But understanding how to determine whether a food product should be classified as novel – and requires a safety assessment and regulatory approval – is not an easy task. It demands a detailed understanding of both the process and regulatory framework.
Mind the gap
That’s why it’s always advisable to carry out a comprehensive novel food gap assessment to first confirm whether the material in question is novel or not. And if so, the exact safety and regulatory data that needs to be provided to support your stated conclusion, as well as the subsequent novel food regulatory submission.
This process generally involves gathering all available scientific information and data related to the product in question, including historic use in the market, composition, production process, potential allergenicity, toxicity and nutritional content. This is achieved by:
- Analysing historic use of data to assess if the material has been significantly consumed by humans within the specified timelines.
- Analysing the collected data to identify any areas where information may be lacking or insufficient to fully assess the safety and suitability of the material for human consumption.
- Using the available data to carry out a comprehensive risk assessment to evaluate potential risks associated with the material, such as allergenicity, toxicity and any other health concerns.
- Establishing a strategy for a subsequent novel food submission. This is likely to include planning additional scientific studies, toxicological assessments, allergenicity tests and other relevant research to fill in missing information.

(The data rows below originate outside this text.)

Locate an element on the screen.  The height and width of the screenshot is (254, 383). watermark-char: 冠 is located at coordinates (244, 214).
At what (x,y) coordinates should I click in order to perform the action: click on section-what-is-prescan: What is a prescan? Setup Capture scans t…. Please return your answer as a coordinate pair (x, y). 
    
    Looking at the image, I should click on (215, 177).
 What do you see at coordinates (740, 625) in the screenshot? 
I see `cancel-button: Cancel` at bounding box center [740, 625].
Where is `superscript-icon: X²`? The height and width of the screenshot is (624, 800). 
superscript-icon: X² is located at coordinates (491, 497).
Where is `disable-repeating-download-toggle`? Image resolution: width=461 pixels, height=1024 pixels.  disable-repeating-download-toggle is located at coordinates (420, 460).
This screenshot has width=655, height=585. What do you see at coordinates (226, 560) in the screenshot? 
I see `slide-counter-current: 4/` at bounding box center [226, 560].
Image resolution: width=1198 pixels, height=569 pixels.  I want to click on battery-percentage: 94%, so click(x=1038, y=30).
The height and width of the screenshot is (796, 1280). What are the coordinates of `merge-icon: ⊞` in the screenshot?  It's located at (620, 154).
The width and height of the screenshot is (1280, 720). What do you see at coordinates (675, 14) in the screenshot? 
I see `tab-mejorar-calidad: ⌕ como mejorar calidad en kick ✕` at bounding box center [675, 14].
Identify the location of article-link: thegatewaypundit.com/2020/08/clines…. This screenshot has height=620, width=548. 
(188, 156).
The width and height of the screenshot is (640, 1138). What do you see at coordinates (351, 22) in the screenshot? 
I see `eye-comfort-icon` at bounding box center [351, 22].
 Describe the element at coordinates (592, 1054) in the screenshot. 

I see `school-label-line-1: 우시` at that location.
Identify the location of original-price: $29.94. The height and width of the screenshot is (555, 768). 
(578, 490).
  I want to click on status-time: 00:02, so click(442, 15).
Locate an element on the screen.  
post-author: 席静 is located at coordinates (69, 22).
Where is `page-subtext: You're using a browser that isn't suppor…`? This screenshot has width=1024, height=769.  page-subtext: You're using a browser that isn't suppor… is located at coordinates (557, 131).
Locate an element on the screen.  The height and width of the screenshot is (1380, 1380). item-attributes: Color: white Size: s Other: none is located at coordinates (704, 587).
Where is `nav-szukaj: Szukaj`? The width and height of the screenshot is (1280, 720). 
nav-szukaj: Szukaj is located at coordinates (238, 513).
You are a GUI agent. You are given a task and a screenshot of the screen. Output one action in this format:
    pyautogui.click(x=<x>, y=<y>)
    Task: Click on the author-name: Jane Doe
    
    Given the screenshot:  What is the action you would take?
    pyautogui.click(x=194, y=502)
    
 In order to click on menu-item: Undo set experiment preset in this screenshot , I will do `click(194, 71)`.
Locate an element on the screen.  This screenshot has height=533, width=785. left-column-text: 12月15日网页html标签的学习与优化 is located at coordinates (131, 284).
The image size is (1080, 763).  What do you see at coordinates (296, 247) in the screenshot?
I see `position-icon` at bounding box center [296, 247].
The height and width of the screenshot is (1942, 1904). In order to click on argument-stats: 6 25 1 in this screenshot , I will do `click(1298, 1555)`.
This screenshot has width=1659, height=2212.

- Providing clients with an estimated time and cost for the novel food submission process in the market(s) of interest.
Strategy for success
The importance of a novel food gap assessment can’t be emphasised enough. It’s a crucial first step in this complex regulatory environment. By identifying and addressing data gaps early in the process, potential risks and uncertainties can be evaluated and minimised, rather than causing problems at a later stage. Plus, you benefit from a defined regulatory pathway and a more informed and evidence-based approval process.